━━ Source material

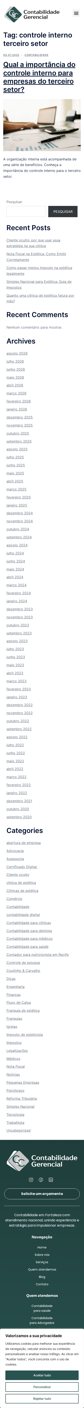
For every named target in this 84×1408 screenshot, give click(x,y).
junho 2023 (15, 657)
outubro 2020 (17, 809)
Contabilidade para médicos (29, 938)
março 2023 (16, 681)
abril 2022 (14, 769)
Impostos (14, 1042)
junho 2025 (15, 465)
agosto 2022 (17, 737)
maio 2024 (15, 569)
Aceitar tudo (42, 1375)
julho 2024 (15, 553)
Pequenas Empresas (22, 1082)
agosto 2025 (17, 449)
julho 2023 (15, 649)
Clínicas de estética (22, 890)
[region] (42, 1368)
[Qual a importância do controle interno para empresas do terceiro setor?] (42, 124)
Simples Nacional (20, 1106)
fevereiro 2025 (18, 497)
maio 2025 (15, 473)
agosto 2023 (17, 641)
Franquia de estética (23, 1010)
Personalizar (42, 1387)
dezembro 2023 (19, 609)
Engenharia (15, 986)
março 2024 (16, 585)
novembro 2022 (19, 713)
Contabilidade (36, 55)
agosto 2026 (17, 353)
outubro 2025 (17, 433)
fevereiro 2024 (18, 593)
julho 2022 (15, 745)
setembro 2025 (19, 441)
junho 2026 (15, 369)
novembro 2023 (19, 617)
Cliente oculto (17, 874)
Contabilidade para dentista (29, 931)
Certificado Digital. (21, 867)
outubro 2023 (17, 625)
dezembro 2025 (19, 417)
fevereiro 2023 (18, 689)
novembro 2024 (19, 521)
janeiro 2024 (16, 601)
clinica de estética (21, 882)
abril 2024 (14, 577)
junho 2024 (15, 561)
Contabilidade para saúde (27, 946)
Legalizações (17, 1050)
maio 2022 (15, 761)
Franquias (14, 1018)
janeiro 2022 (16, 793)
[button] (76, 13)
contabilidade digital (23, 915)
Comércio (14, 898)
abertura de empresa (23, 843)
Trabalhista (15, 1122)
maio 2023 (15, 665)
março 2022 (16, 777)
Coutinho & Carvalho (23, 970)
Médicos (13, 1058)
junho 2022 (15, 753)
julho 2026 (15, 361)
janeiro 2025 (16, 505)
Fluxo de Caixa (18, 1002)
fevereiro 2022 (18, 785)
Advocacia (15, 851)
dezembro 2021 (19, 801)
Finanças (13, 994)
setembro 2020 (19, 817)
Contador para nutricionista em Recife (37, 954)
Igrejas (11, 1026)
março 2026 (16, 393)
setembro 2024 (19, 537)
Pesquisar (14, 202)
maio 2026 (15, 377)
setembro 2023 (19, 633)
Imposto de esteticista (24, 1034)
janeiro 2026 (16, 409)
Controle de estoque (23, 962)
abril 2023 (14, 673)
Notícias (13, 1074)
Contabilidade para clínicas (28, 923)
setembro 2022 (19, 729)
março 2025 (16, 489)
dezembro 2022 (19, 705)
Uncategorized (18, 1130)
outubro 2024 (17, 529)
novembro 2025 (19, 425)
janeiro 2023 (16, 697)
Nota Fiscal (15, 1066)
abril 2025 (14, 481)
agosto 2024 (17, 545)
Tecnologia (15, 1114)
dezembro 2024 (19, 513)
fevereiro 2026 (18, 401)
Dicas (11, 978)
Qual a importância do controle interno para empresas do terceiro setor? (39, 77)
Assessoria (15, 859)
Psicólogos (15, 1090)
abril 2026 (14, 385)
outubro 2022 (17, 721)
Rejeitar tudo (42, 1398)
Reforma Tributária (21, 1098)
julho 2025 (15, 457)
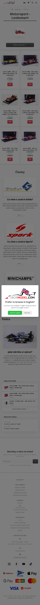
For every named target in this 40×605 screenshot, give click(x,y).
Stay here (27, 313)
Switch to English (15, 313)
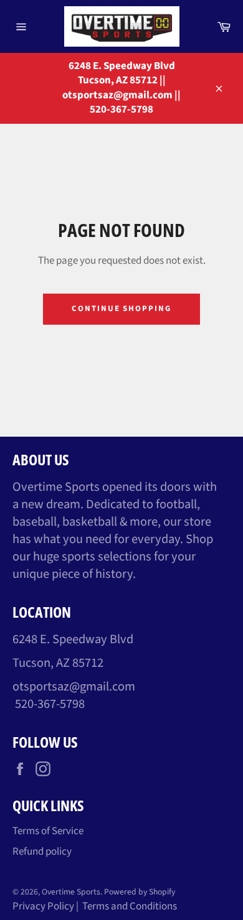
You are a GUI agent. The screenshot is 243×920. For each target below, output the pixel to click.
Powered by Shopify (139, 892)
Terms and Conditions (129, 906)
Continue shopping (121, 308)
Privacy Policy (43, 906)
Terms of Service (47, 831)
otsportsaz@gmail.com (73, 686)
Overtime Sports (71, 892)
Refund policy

━━━━

## Work to complete
Transcribe the entire listing above line by line without altering a single character. Omit the picture lines from your copy.

## Solution to this problem
For every named target in this 84×1408 screenshot, give click(x,y).
junho 2023 (15, 657)
outubro 2020 (17, 809)
Contabilidade para médicos (29, 938)
março 2023 (16, 681)
abril 2022 (14, 769)
Impostos (14, 1042)
junho 2025 (15, 465)
agosto 2022 (17, 737)
maio 2024 (15, 569)
Aceitar tudo (42, 1375)
julho 2024 (15, 553)
Pequenas Empresas (22, 1082)
agosto 2025 (17, 449)
julho 2023 (15, 649)
Clínicas de estética (22, 890)
[region] (42, 1368)
[Qual a importância do controle interno para empresas do terceiro setor?] (42, 124)
Simples Nacional (20, 1106)
fevereiro 2025 (18, 497)
maio 2025 (15, 473)
agosto 2023 (17, 641)
Franquia de estética (23, 1010)
Personalizar (42, 1387)
dezembro 2023 (19, 609)
Engenharia (15, 986)
março 2024 (16, 585)
novembro 2022 (19, 713)
Contabilidade (36, 55)
agosto 2026 (17, 353)
outubro 2025 (17, 433)
fevereiro 2024 (18, 593)
julho 2022 (15, 745)
setembro 2025 (19, 441)
junho 2026 (15, 369)
novembro 2023 (19, 617)
Cliente oculto (17, 874)
Contabilidade para dentista (29, 931)
Certificado Digital. (21, 867)
outubro 2023 (17, 625)
dezembro 2025 (19, 417)
fevereiro 2023 (18, 689)
novembro 2024 (19, 521)
janeiro 2024 (16, 601)
clinica de estética (21, 882)
abril 2024 (14, 577)
junho 2024 (15, 561)
Contabilidade para saúde (27, 946)
Legalizações (17, 1050)
maio 2022 (15, 761)
Franquias (14, 1018)
janeiro 2022 (16, 793)
[button] (76, 13)
contabilidade digital (23, 915)
Comércio (14, 898)
abertura de empresa (23, 843)
Trabalhista (15, 1122)
maio 2023 (15, 665)
março 2022 (16, 777)
Coutinho & Carvalho (23, 970)
Médicos (13, 1058)
junho 2022 (15, 753)
julho 2026 (15, 361)
janeiro 2025 (16, 505)
Fluxo de Caixa (18, 1002)
fevereiro 2022 (18, 785)
Advocacia (15, 851)
dezembro 2021 (19, 801)
Finanças (13, 994)
setembro 2020 (19, 817)
Contador para nutricionista em Recife (37, 954)
Igrejas (11, 1026)
março 2026 (16, 393)
setembro 2024 (19, 537)
Pesquisar (14, 202)
maio 2026 (15, 377)
setembro 2023 (19, 633)
Imposto de esteticista (24, 1034)
janeiro 2026 (16, 409)
Controle de estoque (23, 962)
abril 2023 (14, 673)
Notícias (13, 1074)
Contabilidade para clínicas (28, 923)
setembro 2022 (19, 729)
março 2025 (16, 489)
dezembro 2022 (19, 705)
Uncategorized (18, 1130)
outubro 2024 (17, 529)
novembro 2025 (19, 425)
janeiro 2023 (16, 697)
Nota Fiscal (15, 1066)
abril 2025 (14, 481)
agosto 2024 (17, 545)
Tecnologia (15, 1114)
dezembro 2024 (19, 513)
fevereiro 2026 (18, 401)
Dicas (11, 978)
Qual a importância do controle interno para empresas do terceiro setor? (39, 77)
Assessoria (15, 859)
Psicólogos (15, 1090)
abril 2026 (14, 385)
outubro 2022 (17, 721)
Rejeitar tudo (42, 1398)
Reforma Tributária (21, 1098)
julho 2025 (15, 457)
For every named target in this 40×605 screenshot, give click(x,y).
Stay here (27, 313)
Switch to English (15, 313)
You are a GUI agent. The screenshot is 243×920. For each target below, output the pixel to click.
Powered by Shopify (139, 892)
Terms and Conditions (129, 906)
Continue shopping (121, 308)
Privacy Policy (43, 906)
Terms of Service (47, 831)
otsportsaz@gmail.com (73, 686)
Overtime Sports (71, 892)
Refund policy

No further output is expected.